Problem statement: From the entries that follow, copy each line containing the word "computer".
===== Recorded data =====
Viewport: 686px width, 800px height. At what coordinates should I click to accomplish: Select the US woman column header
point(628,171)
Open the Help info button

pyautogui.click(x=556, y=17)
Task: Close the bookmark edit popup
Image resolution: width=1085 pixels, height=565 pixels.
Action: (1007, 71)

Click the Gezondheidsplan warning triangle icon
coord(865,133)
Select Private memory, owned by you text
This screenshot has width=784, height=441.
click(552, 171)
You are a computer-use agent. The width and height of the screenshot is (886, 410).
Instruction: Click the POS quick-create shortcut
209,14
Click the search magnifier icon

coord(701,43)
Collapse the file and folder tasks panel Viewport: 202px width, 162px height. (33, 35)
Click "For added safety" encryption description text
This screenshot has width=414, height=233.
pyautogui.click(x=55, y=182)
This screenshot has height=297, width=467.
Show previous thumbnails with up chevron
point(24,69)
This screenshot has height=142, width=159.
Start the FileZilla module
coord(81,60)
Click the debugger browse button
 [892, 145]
=====
===== Recorded data =====
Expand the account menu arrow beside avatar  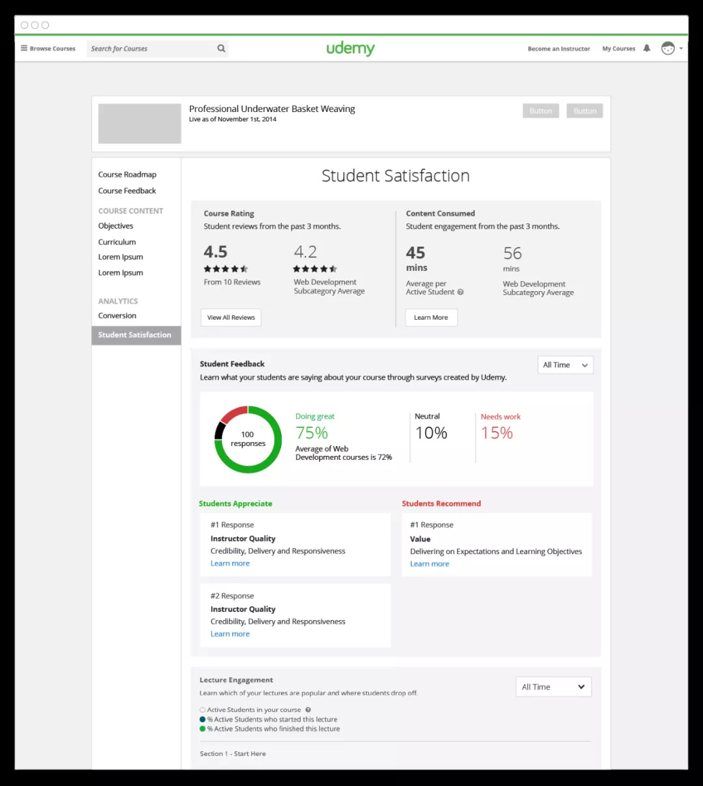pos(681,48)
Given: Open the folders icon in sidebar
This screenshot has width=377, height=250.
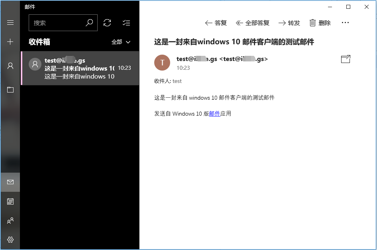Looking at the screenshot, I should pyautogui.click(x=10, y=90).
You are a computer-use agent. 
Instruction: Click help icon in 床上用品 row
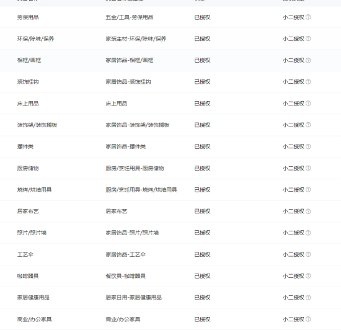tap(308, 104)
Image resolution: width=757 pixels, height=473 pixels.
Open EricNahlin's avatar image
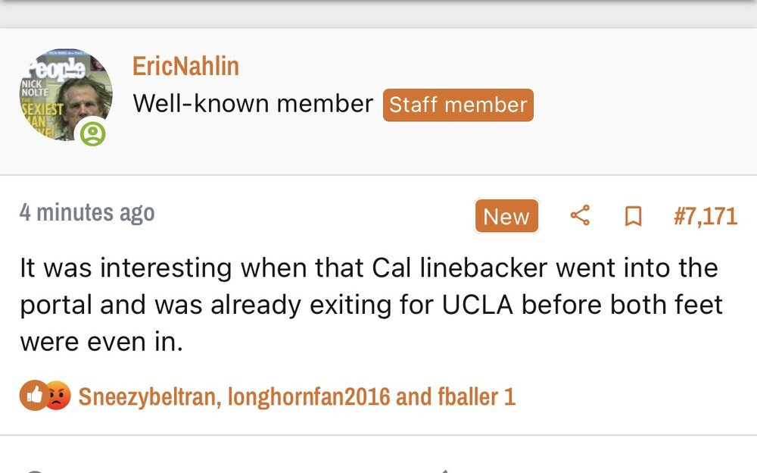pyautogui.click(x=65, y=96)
=====
Expected answer:
You are a computer-use agent. The width and height of the screenshot is (886, 410).
You are a computer-use agent. 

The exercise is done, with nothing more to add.